2)      Choose soft or blenderized foods.

3)      Small, frequent, highly nutritious meals.

4)      Bland foods.

5)      Serve foods at room temperature.

6)      Supplementary feedings, such as eggnog or milkshake.

7)      Use a straw when mucositis is present.

8)      If sore mouth is a new problem, ask the nurse to check for “thrush”

B.     Discourage

1)      Rough, coarse, dry or fried foods.

2)      Acid and spicy foods.

3)      Alcohol, carbonated beverages.

4)      Extremely hot or cold foods.


IV. Dry mouth

A.     Encourage

1)      Dunk or soak food in liquids.

2)      Rinse mouth frequently.

3)      Suck candy or chew gum.

4)      Eat food lukewarm or cold.

5)      Artificial saliva substitute can be used.  These over-the-counter aids are available at any drug store.

B.     Discourage

1)      Alcohol

2)      Smoking


V. Nausea and vomiting

A.     Encourage

1)      Carbonated beverages, such as Coke or Sprite

2)      Small, frequent meals.

3)      A light meal.

4)      Eat and drink slowly, relaxation

5)      Dry crackers or toast after periods of rest or sleep

6)      Cold, non-aromatic foods such as cottage cheese and fruit, cold meat plates or sandwiches.

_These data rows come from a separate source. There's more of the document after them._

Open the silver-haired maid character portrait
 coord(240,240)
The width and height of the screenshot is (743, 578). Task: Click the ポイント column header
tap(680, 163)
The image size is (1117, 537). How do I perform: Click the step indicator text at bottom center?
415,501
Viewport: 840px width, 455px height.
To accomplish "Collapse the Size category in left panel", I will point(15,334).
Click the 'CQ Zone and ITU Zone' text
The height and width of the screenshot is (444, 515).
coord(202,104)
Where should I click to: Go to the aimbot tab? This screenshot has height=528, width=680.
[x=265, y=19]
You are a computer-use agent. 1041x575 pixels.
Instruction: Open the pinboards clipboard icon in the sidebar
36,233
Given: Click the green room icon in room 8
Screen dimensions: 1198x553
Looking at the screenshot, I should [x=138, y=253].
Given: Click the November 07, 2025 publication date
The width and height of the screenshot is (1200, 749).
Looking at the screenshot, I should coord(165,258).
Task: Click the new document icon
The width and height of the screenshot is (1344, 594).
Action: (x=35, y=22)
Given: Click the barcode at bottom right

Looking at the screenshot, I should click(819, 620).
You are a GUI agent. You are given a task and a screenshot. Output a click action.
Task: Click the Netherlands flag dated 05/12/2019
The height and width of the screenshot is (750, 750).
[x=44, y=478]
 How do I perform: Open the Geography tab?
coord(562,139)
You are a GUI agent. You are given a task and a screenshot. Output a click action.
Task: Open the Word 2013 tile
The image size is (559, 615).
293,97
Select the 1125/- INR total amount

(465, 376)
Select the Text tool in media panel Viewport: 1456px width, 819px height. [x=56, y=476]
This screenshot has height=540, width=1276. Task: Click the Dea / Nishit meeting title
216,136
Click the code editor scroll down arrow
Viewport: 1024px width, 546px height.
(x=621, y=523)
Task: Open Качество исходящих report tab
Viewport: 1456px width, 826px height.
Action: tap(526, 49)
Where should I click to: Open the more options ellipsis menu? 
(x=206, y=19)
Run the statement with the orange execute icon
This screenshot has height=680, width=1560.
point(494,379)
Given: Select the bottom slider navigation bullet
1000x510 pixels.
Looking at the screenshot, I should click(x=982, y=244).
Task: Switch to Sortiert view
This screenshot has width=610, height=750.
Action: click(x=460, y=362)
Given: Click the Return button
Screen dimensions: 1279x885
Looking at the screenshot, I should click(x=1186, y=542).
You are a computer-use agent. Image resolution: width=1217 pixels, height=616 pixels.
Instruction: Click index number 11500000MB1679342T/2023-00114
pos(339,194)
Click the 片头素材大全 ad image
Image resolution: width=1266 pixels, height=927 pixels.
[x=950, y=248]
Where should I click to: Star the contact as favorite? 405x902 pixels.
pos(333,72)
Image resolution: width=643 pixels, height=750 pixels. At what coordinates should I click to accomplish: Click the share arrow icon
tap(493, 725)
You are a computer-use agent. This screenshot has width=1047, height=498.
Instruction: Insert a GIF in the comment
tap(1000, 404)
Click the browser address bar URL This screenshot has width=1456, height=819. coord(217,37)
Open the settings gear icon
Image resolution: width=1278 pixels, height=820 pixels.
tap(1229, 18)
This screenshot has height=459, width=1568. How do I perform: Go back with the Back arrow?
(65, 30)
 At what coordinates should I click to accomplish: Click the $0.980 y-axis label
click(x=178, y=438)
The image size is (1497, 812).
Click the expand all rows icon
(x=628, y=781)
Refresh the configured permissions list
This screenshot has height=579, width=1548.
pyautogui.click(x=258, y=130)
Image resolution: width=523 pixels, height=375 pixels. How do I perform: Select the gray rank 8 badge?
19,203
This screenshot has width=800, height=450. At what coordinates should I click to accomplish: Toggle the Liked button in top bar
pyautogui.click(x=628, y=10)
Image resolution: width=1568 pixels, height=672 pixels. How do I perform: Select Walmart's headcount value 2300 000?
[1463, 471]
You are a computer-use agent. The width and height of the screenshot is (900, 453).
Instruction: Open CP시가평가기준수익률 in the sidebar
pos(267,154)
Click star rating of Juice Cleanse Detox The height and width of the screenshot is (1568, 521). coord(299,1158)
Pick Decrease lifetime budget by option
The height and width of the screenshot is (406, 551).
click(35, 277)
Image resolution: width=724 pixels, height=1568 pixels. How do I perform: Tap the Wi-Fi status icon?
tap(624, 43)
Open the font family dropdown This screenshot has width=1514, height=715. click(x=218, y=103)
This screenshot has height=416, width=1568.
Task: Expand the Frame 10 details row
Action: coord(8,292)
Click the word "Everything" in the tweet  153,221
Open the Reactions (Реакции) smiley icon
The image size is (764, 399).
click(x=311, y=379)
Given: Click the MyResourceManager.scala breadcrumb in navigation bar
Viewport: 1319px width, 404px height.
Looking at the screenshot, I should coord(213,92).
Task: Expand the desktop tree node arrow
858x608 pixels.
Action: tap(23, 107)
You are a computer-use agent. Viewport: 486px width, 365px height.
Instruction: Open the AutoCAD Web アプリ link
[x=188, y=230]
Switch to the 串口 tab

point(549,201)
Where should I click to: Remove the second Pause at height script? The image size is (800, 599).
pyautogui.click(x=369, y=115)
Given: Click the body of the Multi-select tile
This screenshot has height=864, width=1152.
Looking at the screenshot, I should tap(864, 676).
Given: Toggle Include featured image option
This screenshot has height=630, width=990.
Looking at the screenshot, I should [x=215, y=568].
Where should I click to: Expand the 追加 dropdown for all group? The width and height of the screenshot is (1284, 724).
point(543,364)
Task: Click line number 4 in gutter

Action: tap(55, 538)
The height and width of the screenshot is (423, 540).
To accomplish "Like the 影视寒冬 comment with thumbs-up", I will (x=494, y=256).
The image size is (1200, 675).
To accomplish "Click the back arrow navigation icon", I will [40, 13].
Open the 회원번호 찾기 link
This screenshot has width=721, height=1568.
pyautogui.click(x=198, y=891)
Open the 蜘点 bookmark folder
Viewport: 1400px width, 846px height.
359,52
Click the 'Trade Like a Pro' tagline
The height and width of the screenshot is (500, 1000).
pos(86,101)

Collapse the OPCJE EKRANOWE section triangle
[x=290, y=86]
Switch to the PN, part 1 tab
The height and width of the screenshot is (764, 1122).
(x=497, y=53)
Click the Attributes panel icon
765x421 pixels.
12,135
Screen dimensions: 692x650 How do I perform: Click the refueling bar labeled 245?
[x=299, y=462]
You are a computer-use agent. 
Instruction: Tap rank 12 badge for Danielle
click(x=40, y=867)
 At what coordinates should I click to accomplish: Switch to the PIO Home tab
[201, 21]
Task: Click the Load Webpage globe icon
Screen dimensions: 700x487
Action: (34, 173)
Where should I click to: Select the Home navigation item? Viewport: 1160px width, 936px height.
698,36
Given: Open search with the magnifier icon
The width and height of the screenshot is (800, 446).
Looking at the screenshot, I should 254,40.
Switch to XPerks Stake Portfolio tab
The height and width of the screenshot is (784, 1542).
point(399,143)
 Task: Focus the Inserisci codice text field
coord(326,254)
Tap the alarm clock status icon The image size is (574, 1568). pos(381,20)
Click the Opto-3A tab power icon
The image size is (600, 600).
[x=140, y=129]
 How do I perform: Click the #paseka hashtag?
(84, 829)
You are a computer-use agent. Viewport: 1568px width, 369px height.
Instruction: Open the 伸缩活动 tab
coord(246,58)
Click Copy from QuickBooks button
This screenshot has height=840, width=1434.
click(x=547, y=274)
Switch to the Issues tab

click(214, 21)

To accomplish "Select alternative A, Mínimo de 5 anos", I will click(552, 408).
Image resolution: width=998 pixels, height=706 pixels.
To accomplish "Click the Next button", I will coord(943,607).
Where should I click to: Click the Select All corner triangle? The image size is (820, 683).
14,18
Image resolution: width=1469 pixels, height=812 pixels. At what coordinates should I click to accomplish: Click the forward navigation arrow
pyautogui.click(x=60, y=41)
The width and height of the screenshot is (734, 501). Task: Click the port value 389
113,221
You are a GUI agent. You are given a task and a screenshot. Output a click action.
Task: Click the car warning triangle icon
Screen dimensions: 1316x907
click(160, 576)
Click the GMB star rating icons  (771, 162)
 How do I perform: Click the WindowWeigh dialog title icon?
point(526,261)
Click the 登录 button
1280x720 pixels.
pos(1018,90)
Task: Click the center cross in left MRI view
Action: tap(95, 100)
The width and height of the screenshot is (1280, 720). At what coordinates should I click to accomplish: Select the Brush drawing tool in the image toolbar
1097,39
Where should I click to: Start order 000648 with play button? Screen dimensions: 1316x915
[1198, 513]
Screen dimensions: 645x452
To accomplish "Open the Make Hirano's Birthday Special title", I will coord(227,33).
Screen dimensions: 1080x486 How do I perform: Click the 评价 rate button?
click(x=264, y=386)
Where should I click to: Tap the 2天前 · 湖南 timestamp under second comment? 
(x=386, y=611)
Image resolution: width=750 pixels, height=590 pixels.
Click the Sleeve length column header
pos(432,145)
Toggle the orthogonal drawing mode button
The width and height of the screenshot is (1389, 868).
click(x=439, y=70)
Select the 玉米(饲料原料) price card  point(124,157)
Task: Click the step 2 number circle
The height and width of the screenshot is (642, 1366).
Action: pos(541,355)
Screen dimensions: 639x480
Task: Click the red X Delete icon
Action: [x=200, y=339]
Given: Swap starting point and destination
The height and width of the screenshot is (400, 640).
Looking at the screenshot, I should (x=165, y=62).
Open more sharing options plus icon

7)      Cold, clear liquids, such as grape juice, jello, popsicles, Gatorade (between meals).

8)      Salty foods, such as broth.

9)      Tart foods, such as lemons and dill pickles

10)  Try fresh air and loose clothing.

B.     Discourage

1)      Alcohol

2)      Fried, greasy foods or those with high fat content.

3)      Cooked foods with strong odors.

4)      Going for long periods without eating

5)      Overly sweet foods


VI. Diarrhea and Loose Stools

A.     Encourage

1)      Small, frequent meals low in residue or roughage.

2)      Eat food warm instead of hot.

3)      High-protein diet.

4)      Drink plenty of liquids between meals.

5)      Eat foods rich in potassium (i.e., banana, orange juice).

6)      Low residue or elemental supplement to increase calories and protein.

B.     Discourage

1)      Alcohol

2)      High fiber foods, such as fruits, beans, etc.

3)      Spicy or highly seasoned foods.

4)      Fried foods, greasy foods, or those with a high fat content.

5)      Gas-forming foods (i.e. dry beans, cabbage)

6)      Milk and milk products, unless well-tolerate.